Arts & CultureDecember 12, 2024
Sofiya Loriashvili, My Book – Fragments of a Youth

Sofiya Loriashvili’nin objektifinden yansıyan her kare, bir zaman tüneli gibi. Arka planda çatırdayan dünyalar, kalbin içindeki fırtınalar ve kaybolmuş kimliklerin yankılarıyla karşılaşırsınız. Loriashvili’nin fotoğrafları, sıradanlığın ötesine geçer; her görüntü, hayatın acı tatlı çelişkilerinin, tutku ve çöküşlerin, varoluşun kırılganlığının bir simgesidir. Çünkü bazen, en karanlık geceler, bizi kendimizi bulduğumuz yerlerdir.

Loriashvili, My Book projesiyle kendini evrilen bir anlatıcı olarak konumlarken, dijital dünyanın sürekli değişen doğasına karşı fiziksel bir bellek yaratmayı ve zamanın kalıcı bir izini bırakmayı amaçlar. Bu onun için kimi zaman anda kalmayı sağladı kimi zamansa kişisel mücadelesinin aracı oldu. Projedeki her parçada sadece fiziksel değil, aynı zamanda duygusal ve zihinsel bir bütünleşme söz konusu—her adım bir yıkımın, yeniden doğuşun ve bilinçli bir kayboluşun sentezi. 

Loriashvili’nin fotoğraf pratiği, bizi kendi etrafımızdaki dünya ile zorlayıcı bir diyalog kurmaya davet ederken tanıklık ettiklerimizi de farklı bir bağlamda ele almamızı sağlıyor. 2017’den beri, sansürlenen hayatları ham haliyle kadrajına yansıtıp, 7 yıllık bir kişisel arşiv yaratıyor. 

Loriashvili’nin merkezine aldığı aşk, dostluk ve ölüm gibi temalar gecenin karanlığında, depresyonda ve bağımlılıkta kendine bir yer buluyor.
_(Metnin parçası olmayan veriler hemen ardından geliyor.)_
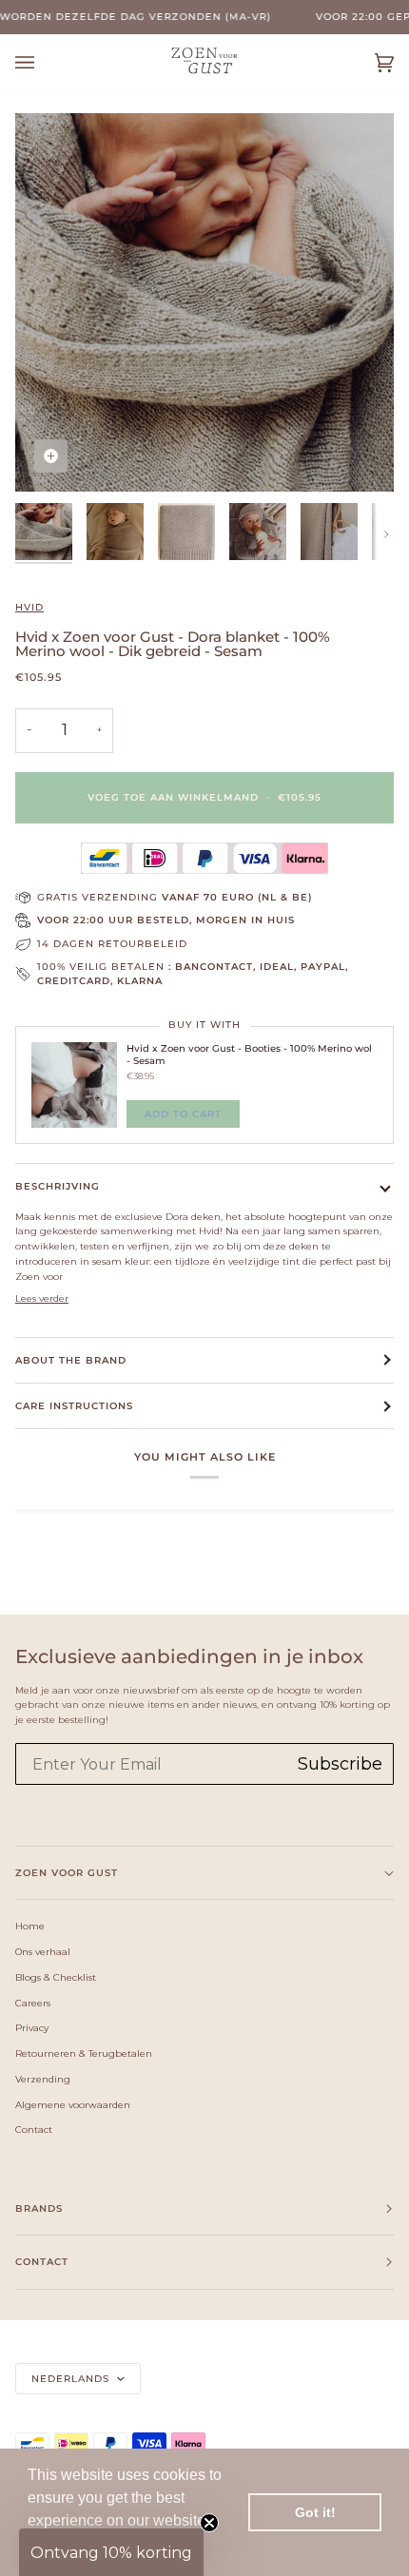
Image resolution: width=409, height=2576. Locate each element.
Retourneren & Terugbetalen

Arka planda baş gösteren kriz, savaş ve gerilimin izleri ise her detayda karşılaştığımız bir gerçeklik. Bu gerçeklikle toplumu ve dönemini yansıtan değerli bir anlatı sunuyor. Aynı zamanda mücadele ettiği bağımlılık ve rehabilitasyon süreçleri de kadraja yansıyan dönemler arasında.

Sofiya Loriashvili şu anda tamamlamakta olduğu bu bölümün anısına, kitabını yanımızda taşıyabileceğiniz küçük bir rehber formatında tasarladı. Bu tasarımla amaçladığı şey, rehberi taşıyanların kendi deneyimlerinin eşsiz ama münferit olmadığı. Rehberin içerdiği samimi ve duygu yüklü hikayeler, okuyuculara içinde bulundukları durumun münferit bir durum olmadığını hatırlatmakla beraber belgeselden sokak fotoğrafçılığına ve mizansene uzanan yelpazesiyle, yıllar boyunca karşılaştığı kişiler kadar çeşitlilik gösterir. 

“Fotoğraf, dünyayı daha net görmeme yardımcı oldu,” diyor Loriashvili.

Bu proje, adeta içsel bir çöküş ve yeniden toparlanışın dışavurumu gibi. Fotoğrafın onun için yalnızca bir görsel temsil aracı değil, aynı zamanda bir tür kendini ve hayatın karmaşıklığını çözümleme yolu olduğunu gösteriyor. Kendisini dedektif gözlüğüne sahip biri olarak tanımlayan Loriashvili’nin fotoğrafçılığa Nan Goldin gibi yaklaşıyor, kareleri sadece portrelerden ibaret değil; insanların yaşam alanlarına ve onların bıraktığı izlere olan merakı onun fotoğraf anlayışının önemli bir parçası. İnsanların günlük yaşantılarının, bıraktıkları izlerin, terk edilmiş ve ‘’atık’’ olarak nitelendirilebilecek şeylerin fotoğraflanması, bu sürecin derinliğini ve evrenselliğini ortaya koyar. 

İnsanların yaşamlarının derinliklerine inmeyi seviyor ve bunun yalnızca insanları değil, bilinçaltlarını yansıtan, onları çevreleyen her şeyi fotoğraflayarak tam bir hikâye anlatmayı mümkün kıldığını düşünüyor. Bilinçaltındaki bu kaybolmuş izlerin fotoğraflarla somutlaşması, Jacques Lacan’ın “ayna evresi” kavramını da çağrıştırır. Lacan’a göre, insan kendisini ilk kez bir aynada fark ettiğinde, dışsal bir yansıma aracılığıyla kendini tanımaya başlar. Loriashvili’nin fotoğraflarındaki insanlar, kendilerini sadece bir yüz olarak değil, onları çevreleyen kaosla birlikte var kılar ve aslında bu yaklaşımı, bir insanın kimliğini ve yaşantısını anlamanın en özgün yollarından biri.